Step One: The Checking Account

These days, checking accounts offer a confusing array of features. Here's what you really want: A no-frills, free checking account that offers:

. No minimum balance, or the lowest possible minimum.
. No monthly service charges.
. Unlimited deposits.
. Free online banking and online transfers to other accounts.
. Free use of ATM as often as you need, and a wide ATM network; (some banks will even refund you the fees you pay to other banks' ATM machines).
. No per-item service charges; the ability to write as many checks as you need.
. Minimal fees for bounced checks.
. Balance alert e-mails; with this nifty feature, offered by some banks, you can get a daily email from the bank stating your balance, or an email that's sent when you dip below a number you specify.

Once you open the account, set up online bill pay.
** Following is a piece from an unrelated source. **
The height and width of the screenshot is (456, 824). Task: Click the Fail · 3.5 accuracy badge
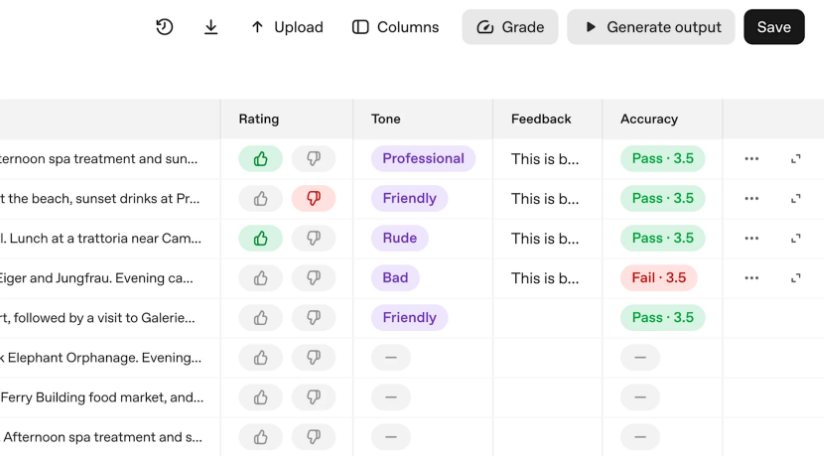coord(659,278)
The bank will give you a login and password; sometimes you have to choose a new password when you login for the first time. Then it takes all of 15 minutes to set up. Just find your major bills from last month. For each bill you pay monthly, click "add a new payee" (or a button similar to this) and fill in the form that appears with the company name (Acme Electric, etc.), address, phone number and your account number. When your bill comes in and says it's due in three weeks, you jump online, tell the bank what date you want the bill paid and click. (It's best to leave at least five business days before the actual due date to make sure the payment goes through on time). Write the date and amount of the bill in your checkbook register. You're done. No checks to write, no stamps to buy, no random utility bill diving into the bottom of your purse to be discovered floating there months later. You'll still have to balance your checkbook (but you'll have the added ease of going online whenever you want to see if a particular check you wrote has been cashed or a payment you deposited has cleared).

Step 2: The Emergency Fund

The traditional "rainy day" fund contains three to six months of living expenses in case you lose your job. First, add up your basic monthly expenses: Rent, utilities, food, auto/commuting costs, toiletries/household items, gym memberships, etc. Multiply by three. That's the minimum number you're trying to save. If you can't realistically ballpark your monthly expenses are, track every penny you spend for 30 days. (For more tips on tracking your spending, see Money & Happiness, Chapter 5.)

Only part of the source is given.